Queen’s English Fragments that Enhance

 
We are taught to use complete sentences when we write, that every sentence should contain a subject, a verb, and convey a complete thought.  However, Roy Peter Clark in his “Glamour of Grammar” maintains that there are times when sentence fragments can be injected into your prose for powerful effect.  From Mark Haddon’s “Spot of Bother”:
 [As he was dressing], he noticed a small oval of puffed flesh on his hip, darker than the surrounding skin and flaking slightly.  His stomach rose and he was forced to swallow a small amount of vomit which appeared at the back of his mouth
 
Cancer.

 That single word, standing alone is like a shotgun blast.

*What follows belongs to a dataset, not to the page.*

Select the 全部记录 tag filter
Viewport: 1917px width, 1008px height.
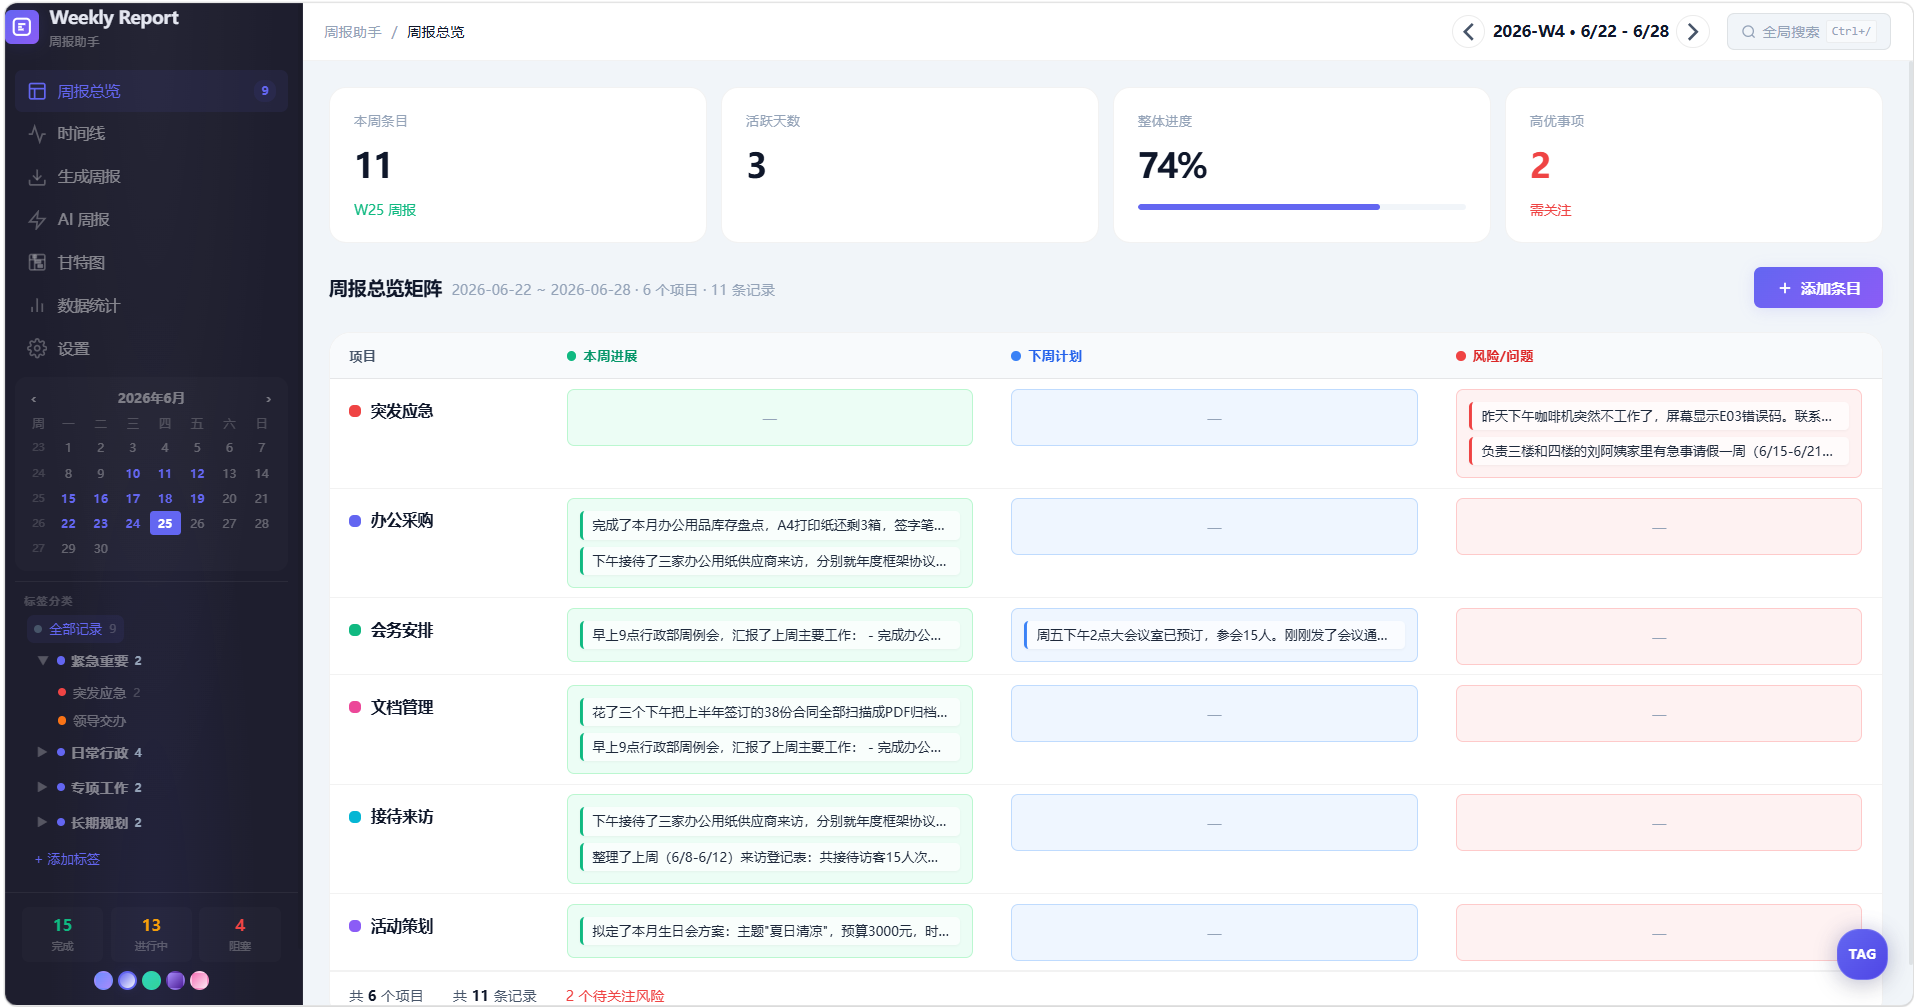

 A series of short fragments can create a vivid picture.  From an essay by Wright Thompson:

Only ghosts remain at Mark McGuire’s boyhood home in Claremont, California.  Bits of pieces of a former life.  Things left behind.  The pink and white chairs in the living room.  The white wrap-around couch.  The blue wallpaper upstairs.

The colorful description on the back cover of Jennifer Lee’s “The Fortune Cookie Chronicles” is compelling:

One woman.
One great mystery.
One consuming obsession.
Forty thousand restaurants.

The journalist Jacquir Banaszynski uses fragments effectively to describe a Turkish refugee’s plight:

Toothpaste.  And tooth brushes.  Ten of them.  One for himself, his wife, and each of their eight children.  Is that too much to ask?  The man who calls himself Ali Ahmet wants to know.

 The sentence fragment as a purposeful strategy can:

  • shock the reader.
  • provide a moment of relief.
  • create an inventory of significant details.
  • intensify the meaning.
  • modulate a voice toward informality.